Les astronomes ont fait un pas de plus vers la résolution d’un mystère cosmique tenace. Les données récoltées par le télescope spatial Hubble ont montré qu’une galaxie naine était en train d’être dépouillée de sa matière noire par une galaxie voisine.
L’exception qui confirme la règle
La matière noire est une caractéristique de la cosmologie depuis les années 1930, lorsque l’idée a été proposée pour la première fois. La vitesse à laquelle les étoiles et les galaxies se déplacent est censée être proportionnelle à leur masse – mais en 1933, l’astrophysicien suisse Fritz Zwicky a observé des amas se déplaçant beaucoup plus rapidement qu’ils n’auraient « dû » le faire, d’après la masse de leur matière visible.

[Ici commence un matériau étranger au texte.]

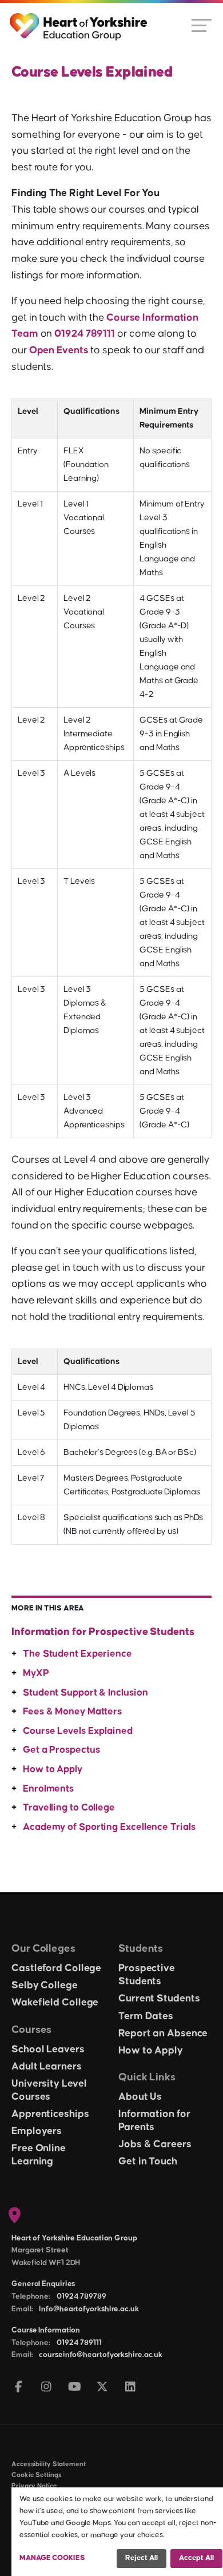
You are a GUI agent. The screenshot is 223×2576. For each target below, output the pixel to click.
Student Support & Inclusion (85, 1693)
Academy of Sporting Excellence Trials (109, 1827)
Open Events (59, 350)
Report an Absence (163, 2033)
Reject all (141, 2558)
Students (140, 1948)
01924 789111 (84, 334)
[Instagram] (46, 2387)
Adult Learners (46, 2066)
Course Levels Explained (78, 1731)
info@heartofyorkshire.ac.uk (88, 2309)
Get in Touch (147, 2161)
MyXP (36, 1673)
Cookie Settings (36, 2475)
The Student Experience (77, 1654)
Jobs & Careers (155, 2144)
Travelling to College (69, 1808)
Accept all (196, 2558)
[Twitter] (102, 2387)
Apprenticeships (50, 2114)
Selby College (44, 1985)
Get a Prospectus (61, 1750)
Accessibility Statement (48, 2464)
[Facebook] (18, 2387)
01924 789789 (81, 2296)
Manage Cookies (52, 2558)
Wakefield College (54, 2002)
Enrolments (48, 1789)
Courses (31, 2029)
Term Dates (145, 2016)
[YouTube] (74, 2387)
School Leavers (48, 2049)
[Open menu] (202, 24)
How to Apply (52, 1769)
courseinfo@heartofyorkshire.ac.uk (100, 2355)
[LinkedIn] (131, 2387)
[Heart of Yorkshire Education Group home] (79, 21)
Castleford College (56, 1968)
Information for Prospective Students (102, 1631)
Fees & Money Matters (72, 1711)
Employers (36, 2131)
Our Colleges (43, 1948)
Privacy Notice (34, 2486)
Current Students (159, 1998)
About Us (140, 2097)
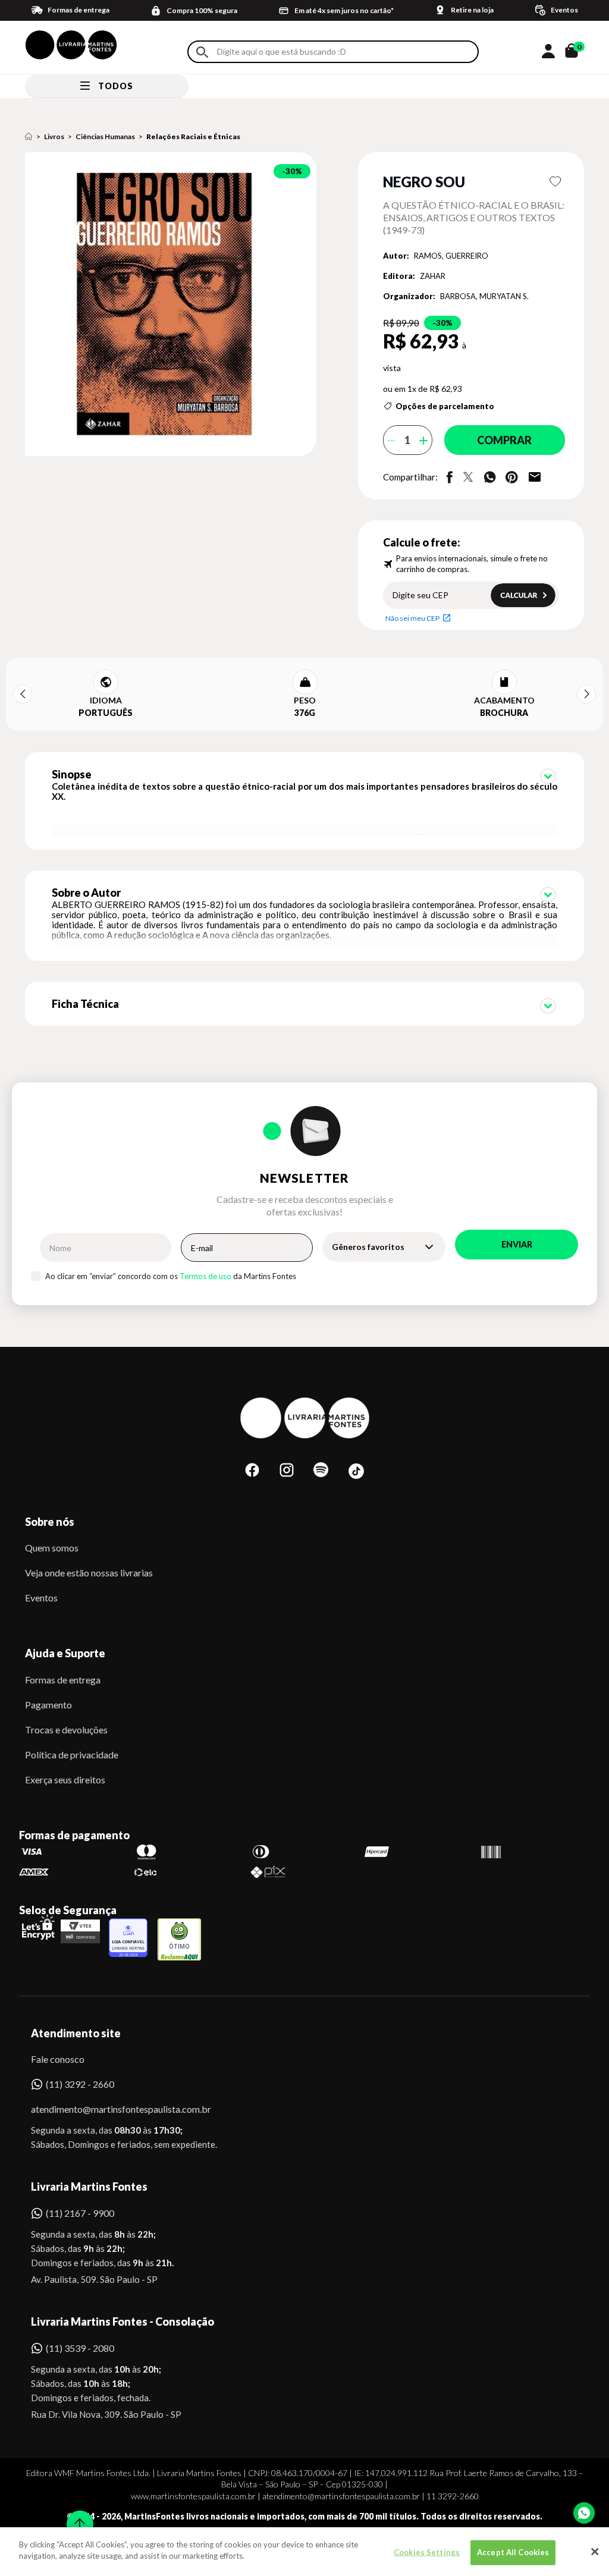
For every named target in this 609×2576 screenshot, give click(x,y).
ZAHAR (432, 276)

Il a alors émis l’hypothèse qu’il devait y avoir d’énormes quantités de matière invisible, s’ajoutant à la masse globale.
Au cours des décennies qui ont suivi, cette idée a été confirmée par d’innombrables observations, révélant que la quasi-totalité des galaxies étudiées se déplaçaient plus vite que ne le permettait leur matière visible. Mais en 2018, les chercheurs ont constaté que NGC 1052-DF2 évoluait comme l’aurait fait une galaxie possédant une quantité très faible de matière noire. L’année suivante, une autre galaxie tout aussi légère, appelée NGC 1052-DF4, a à son tour été détectée.
Si de telles découvertes peuvent au premier abord sembler remettre en cause la théorie de la matière noire, il s’agit en fait des exceptions confirmant la règle. Le principal argument opposé à celle-ci est qu’il s’agit simplement d’une erreur de calcul, mais si tel était le cas, la même erreur devrait s’appliquer à toutes les galaxies. L’absence de matière noire dans deux d’entre elles montre par conséquent qu’il s’agit d’une substance quantifiable, présente en quantités plus ou moins importantes.
Une galaxie « cannibalisée »
Ne restait plus qu’à savoir ce qu’il était advenu de la matière noire manquante. En examinant DF4, une équipe internationale d’astronomes a déterminé que celle-ci était littéralement arrachée par l’influence gravitationnelle d’une galaxie voisine plus massive, appelée NGC 1035. Bien que des simulations antérieures aient suggéré que cela était possible, c’est la première fois que l’hypothèse a été confirmée par des observations.
Dans le cadre de ces travaux récemment publiés dans l’Astrophysical Journal, l’équipe a réalisé une image optique profonde de DF4 à l’aide du télescope spatial Hubble, en examinant sa lumière et la répartition de groupes d’étoiles très denses orbitant en son centre, appelés amas globulaires. La disposition de ces derniers a suggéré que ceux-ci étaient arrachés à leur galaxie hôte, tandis que l’analyse de la lumière a révélé la présence de queues de marée, filaments d’étoiles et de gaz stellaires caractéristiques de cette dislocation.
Plus diffuse que la matière ordinaire, la matière noire serait arrachée en premier. Une fois celle-ci disparue, les astres commenceraient à subir le même sort. « A terme, NGC 1052-DF4 sera cannibalisée par le grand système entourant NGC 1035, avec au moins certaines de ses étoiles flottant librement dans l’espace lointain », conclut Ignacio Trujillo, de l’Institut d’astrophysique des Canaries et co-auteur de l’étude.